# Provided data:
┄┄┄┄┄┄
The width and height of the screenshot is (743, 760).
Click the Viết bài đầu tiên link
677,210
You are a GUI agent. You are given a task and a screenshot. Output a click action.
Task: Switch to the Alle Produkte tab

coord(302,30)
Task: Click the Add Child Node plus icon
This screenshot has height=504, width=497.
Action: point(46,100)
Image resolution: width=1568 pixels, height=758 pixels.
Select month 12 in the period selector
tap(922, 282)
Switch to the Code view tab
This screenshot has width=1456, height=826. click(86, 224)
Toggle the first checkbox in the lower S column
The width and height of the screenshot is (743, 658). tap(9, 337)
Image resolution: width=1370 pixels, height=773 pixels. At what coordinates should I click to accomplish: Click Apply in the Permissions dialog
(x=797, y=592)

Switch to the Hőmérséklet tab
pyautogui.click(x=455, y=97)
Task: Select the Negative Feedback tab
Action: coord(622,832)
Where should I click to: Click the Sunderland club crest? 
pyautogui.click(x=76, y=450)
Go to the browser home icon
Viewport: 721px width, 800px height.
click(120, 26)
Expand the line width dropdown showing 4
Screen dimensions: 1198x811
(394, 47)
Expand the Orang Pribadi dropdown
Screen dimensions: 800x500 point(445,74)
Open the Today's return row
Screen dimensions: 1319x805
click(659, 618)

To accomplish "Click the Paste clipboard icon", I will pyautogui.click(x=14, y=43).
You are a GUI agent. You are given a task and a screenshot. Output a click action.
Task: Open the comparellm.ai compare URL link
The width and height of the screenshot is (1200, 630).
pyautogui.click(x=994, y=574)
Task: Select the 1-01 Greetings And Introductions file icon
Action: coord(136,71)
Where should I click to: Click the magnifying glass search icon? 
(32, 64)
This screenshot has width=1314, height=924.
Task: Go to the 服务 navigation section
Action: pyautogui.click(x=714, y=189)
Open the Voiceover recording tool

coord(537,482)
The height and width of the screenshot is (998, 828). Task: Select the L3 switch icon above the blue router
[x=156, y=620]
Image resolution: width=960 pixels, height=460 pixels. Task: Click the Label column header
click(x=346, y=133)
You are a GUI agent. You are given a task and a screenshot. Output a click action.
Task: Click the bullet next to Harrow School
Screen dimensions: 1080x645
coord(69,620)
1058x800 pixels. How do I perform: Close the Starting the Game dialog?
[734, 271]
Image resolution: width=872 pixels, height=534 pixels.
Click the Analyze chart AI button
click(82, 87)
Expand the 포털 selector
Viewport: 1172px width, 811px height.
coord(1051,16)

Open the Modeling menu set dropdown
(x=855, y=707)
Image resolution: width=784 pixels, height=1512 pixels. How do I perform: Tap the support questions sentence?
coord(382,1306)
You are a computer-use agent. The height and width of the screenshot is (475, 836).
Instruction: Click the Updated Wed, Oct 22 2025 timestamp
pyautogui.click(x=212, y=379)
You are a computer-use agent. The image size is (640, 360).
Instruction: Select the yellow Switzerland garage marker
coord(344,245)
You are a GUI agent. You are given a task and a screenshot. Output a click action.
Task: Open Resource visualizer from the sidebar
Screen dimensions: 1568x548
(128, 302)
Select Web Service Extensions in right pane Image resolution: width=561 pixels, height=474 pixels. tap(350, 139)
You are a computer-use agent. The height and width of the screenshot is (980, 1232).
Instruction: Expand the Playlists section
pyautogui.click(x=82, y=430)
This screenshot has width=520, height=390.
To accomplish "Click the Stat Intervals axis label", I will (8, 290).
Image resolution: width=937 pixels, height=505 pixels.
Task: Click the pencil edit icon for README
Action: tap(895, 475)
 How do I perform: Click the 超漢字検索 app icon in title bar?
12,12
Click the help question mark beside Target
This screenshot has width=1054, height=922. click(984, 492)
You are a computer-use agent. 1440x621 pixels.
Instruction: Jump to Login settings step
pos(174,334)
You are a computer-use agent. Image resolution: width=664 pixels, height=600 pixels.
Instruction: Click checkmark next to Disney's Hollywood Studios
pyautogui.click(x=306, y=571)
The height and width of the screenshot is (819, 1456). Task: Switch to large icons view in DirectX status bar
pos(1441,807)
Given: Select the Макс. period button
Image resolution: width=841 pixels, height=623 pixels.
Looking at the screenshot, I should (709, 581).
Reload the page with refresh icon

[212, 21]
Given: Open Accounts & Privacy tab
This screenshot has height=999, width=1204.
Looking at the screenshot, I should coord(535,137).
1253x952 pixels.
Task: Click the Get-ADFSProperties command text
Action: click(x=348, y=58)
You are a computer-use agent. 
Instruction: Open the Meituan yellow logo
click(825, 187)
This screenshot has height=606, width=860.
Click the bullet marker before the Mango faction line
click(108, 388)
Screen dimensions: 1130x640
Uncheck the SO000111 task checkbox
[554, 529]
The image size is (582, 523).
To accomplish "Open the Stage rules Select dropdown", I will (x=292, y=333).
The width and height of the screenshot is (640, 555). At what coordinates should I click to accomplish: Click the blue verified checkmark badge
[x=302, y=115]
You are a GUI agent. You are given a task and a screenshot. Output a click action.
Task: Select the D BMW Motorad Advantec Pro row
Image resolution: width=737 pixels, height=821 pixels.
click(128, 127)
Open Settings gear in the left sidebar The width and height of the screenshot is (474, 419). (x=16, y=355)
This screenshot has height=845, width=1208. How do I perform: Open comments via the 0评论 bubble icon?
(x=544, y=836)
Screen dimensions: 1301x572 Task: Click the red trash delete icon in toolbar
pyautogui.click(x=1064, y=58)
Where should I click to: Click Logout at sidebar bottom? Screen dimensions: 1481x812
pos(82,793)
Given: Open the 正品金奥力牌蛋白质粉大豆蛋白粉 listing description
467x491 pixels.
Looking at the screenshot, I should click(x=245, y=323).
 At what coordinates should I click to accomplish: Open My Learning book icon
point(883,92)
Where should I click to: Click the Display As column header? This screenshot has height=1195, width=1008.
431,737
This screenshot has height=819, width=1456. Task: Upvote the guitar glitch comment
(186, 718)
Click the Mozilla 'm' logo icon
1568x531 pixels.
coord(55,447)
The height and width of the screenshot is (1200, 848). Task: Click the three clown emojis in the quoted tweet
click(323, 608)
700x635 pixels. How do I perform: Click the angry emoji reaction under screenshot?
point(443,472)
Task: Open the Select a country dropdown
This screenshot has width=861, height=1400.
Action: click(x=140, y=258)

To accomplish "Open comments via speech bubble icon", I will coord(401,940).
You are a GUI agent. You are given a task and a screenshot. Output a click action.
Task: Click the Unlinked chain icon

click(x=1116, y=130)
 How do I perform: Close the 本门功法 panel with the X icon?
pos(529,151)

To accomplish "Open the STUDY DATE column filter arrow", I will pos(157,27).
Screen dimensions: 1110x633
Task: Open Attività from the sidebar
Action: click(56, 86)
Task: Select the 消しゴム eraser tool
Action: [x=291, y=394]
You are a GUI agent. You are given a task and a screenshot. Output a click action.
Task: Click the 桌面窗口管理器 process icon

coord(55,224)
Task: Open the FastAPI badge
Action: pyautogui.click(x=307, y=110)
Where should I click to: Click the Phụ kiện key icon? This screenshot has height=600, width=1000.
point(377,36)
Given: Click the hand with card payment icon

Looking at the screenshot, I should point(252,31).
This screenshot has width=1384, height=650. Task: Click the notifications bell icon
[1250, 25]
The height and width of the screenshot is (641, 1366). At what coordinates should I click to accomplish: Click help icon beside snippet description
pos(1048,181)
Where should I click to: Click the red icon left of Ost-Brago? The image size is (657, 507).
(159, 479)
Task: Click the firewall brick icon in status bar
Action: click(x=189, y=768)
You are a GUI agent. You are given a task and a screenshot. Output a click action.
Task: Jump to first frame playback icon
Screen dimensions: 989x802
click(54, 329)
┄┄┄┄┄┄
# Try it:
Print the entries exactly. Include every one.

# Task output:
The width and height of the screenshot is (743, 760).
Click the Viết bài đầu tiên link
677,210
You are a GUI agent. You are given a task and a screenshot. Output a click action.
Task: Switch to the Alle Produkte tab

coord(302,30)
Task: Click the Add Child Node plus icon
This screenshot has height=504, width=497.
Action: point(46,100)
Image resolution: width=1568 pixels, height=758 pixels.
Select month 12 in the period selector
tap(922, 282)
Switch to the Code view tab
This screenshot has width=1456, height=826. click(86, 224)
Toggle the first checkbox in the lower S column
The width and height of the screenshot is (743, 658). tap(9, 337)
Image resolution: width=1370 pixels, height=773 pixels. At what coordinates should I click to accomplish: Click Apply in the Permissions dialog
(x=797, y=592)

Switch to the Hőmérséklet tab
pyautogui.click(x=455, y=97)
Task: Select the Negative Feedback tab
Action: coord(622,832)
Where should I click to: Click the Sunderland club crest? 
pyautogui.click(x=76, y=450)
Go to the browser home icon
Viewport: 721px width, 800px height.
click(120, 26)
Expand the line width dropdown showing 4
Screen dimensions: 1198x811
(394, 47)
Expand the Orang Pribadi dropdown
Screen dimensions: 800x500 point(445,74)
Open the Today's return row
Screen dimensions: 1319x805
click(659, 618)

To accomplish "Click the Paste clipboard icon", I will pyautogui.click(x=14, y=43).
You are a GUI agent. You are given a task and a screenshot. Output a click action.
Task: Open the comparellm.ai compare URL link
The width and height of the screenshot is (1200, 630).
pyautogui.click(x=994, y=574)
Task: Select the 1-01 Greetings And Introductions file icon
Action: coord(136,71)
Where should I click to: Click the magnifying glass search icon? 
(32, 64)
This screenshot has width=1314, height=924.
Task: Go to the 服务 navigation section
Action: pyautogui.click(x=714, y=189)
Open the Voiceover recording tool

coord(537,482)
The height and width of the screenshot is (998, 828). Task: Select the L3 switch icon above the blue router
[x=156, y=620]
Image resolution: width=960 pixels, height=460 pixels. Task: Click the Label column header
click(x=346, y=133)
You are a GUI agent. You are given a task and a screenshot. Output a click action.
Task: Click the bullet next to Harrow School
Screen dimensions: 1080x645
coord(69,620)
1058x800 pixels. How do I perform: Close the Starting the Game dialog?
[734, 271]
Image resolution: width=872 pixels, height=534 pixels.
Click the Analyze chart AI button
click(82, 87)
Expand the 포털 selector
Viewport: 1172px width, 811px height.
coord(1051,16)

Open the Modeling menu set dropdown
(x=855, y=707)
Image resolution: width=784 pixels, height=1512 pixels. How do I perform: Tap the support questions sentence?
coord(382,1306)
You are a computer-use agent. The height and width of the screenshot is (475, 836).
Instruction: Click the Updated Wed, Oct 22 2025 timestamp
pyautogui.click(x=212, y=379)
You are a computer-use agent. The image size is (640, 360).
Instruction: Select the yellow Switzerland garage marker
coord(344,245)
You are a GUI agent. You are given a task and a screenshot. Output a click action.
Task: Open Resource visualizer from the sidebar
Screen dimensions: 1568x548
(128, 302)
Select Web Service Extensions in right pane Image resolution: width=561 pixels, height=474 pixels. tap(350, 139)
You are a computer-use agent. The height and width of the screenshot is (980, 1232).
Instruction: Expand the Playlists section
pyautogui.click(x=82, y=430)
This screenshot has width=520, height=390.
To accomplish "Click the Stat Intervals axis label", I will (8, 290).
Image resolution: width=937 pixels, height=505 pixels.
Task: Click the pencil edit icon for README
Action: tap(895, 475)
 How do I perform: Click the 超漢字検索 app icon in title bar?
12,12
Click the help question mark beside Target
This screenshot has width=1054, height=922. click(984, 492)
You are a computer-use agent. 1440x621 pixels.
Instruction: Jump to Login settings step
pos(174,334)
You are a computer-use agent. Image resolution: width=664 pixels, height=600 pixels.
Instruction: Click checkmark next to Disney's Hollywood Studios
pyautogui.click(x=306, y=571)
The height and width of the screenshot is (819, 1456). Task: Switch to large icons view in DirectX status bar
pos(1441,807)
Given: Select the Макс. period button
Image resolution: width=841 pixels, height=623 pixels.
Looking at the screenshot, I should (709, 581).
Reload the page with refresh icon

[212, 21]
Given: Open Accounts & Privacy tab
This screenshot has height=999, width=1204.
Looking at the screenshot, I should coord(535,137).
1253x952 pixels.
Task: Click the Get-ADFSProperties command text
Action: click(x=348, y=58)
You are a computer-use agent. 
Instruction: Open the Meituan yellow logo
click(825, 187)
This screenshot has height=606, width=860.
Click the bullet marker before the Mango faction line
click(108, 388)
Screen dimensions: 1130x640
Uncheck the SO000111 task checkbox
[554, 529]
The image size is (582, 523).
To accomplish "Open the Stage rules Select dropdown", I will (x=292, y=333).
The width and height of the screenshot is (640, 555). At what coordinates should I click to accomplish: Click the blue verified checkmark badge
[x=302, y=115]
You are a GUI agent. You are given a task and a screenshot. Output a click action.
Task: Select the D BMW Motorad Advantec Pro row
Image resolution: width=737 pixels, height=821 pixels.
click(128, 127)
Open Settings gear in the left sidebar The width and height of the screenshot is (474, 419). (x=16, y=355)
This screenshot has height=845, width=1208. How do I perform: Open comments via the 0评论 bubble icon?
(x=544, y=836)
Screen dimensions: 1301x572 Task: Click the red trash delete icon in toolbar
pyautogui.click(x=1064, y=58)
Where should I click to: Click Logout at sidebar bottom? Screen dimensions: 1481x812
pos(82,793)
Given: Open the 正品金奥力牌蛋白质粉大豆蛋白粉 listing description
467x491 pixels.
Looking at the screenshot, I should click(x=245, y=323).
 At what coordinates should I click to accomplish: Open My Learning book icon
point(883,92)
Where should I click to: Click the Display As column header? This screenshot has height=1195, width=1008.
431,737
This screenshot has height=819, width=1456. Task: Upvote the guitar glitch comment
(186, 718)
Click the Mozilla 'm' logo icon
1568x531 pixels.
coord(55,447)
The height and width of the screenshot is (1200, 848). Task: Click the three clown emojis in the quoted tweet
click(323, 608)
700x635 pixels. How do I perform: Click the angry emoji reaction under screenshot?
point(443,472)
Task: Open the Select a country dropdown
This screenshot has width=861, height=1400.
Action: click(x=140, y=258)

To accomplish "Open comments via speech bubble icon", I will coord(401,940).
You are a GUI agent. You are given a task and a screenshot. Output a click action.
Task: Click the Unlinked chain icon

click(x=1116, y=130)
 How do I perform: Close the 本门功法 panel with the X icon?
pos(529,151)

To accomplish "Open the STUDY DATE column filter arrow", I will pos(157,27).
Screen dimensions: 1110x633
Task: Open Attività from the sidebar
Action: click(56, 86)
Task: Select the 消しゴム eraser tool
Action: [x=291, y=394]
You are a GUI agent. You are given a task and a screenshot. Output a click action.
Task: Click the 桌面窗口管理器 process icon

coord(55,224)
Task: Open the FastAPI badge
Action: pyautogui.click(x=307, y=110)
Where should I click to: Click the Phụ kiện key icon? This screenshot has height=600, width=1000.
point(377,36)
Given: Click the hand with card payment icon

Looking at the screenshot, I should point(252,31).
This screenshot has width=1384, height=650. Task: Click the notifications bell icon
[1250, 25]
The height and width of the screenshot is (641, 1366). At what coordinates should I click to accomplish: Click help icon beside snippet description
pos(1048,181)
Where should I click to: Click the red icon left of Ost-Brago? The image size is (657, 507).
(159, 479)
Task: Click the firewall brick icon in status bar
Action: click(x=189, y=768)
You are a GUI agent. You are given a task and a screenshot. Output a click action.
Task: Jump to first frame playback icon
Screen dimensions: 989x802
click(54, 329)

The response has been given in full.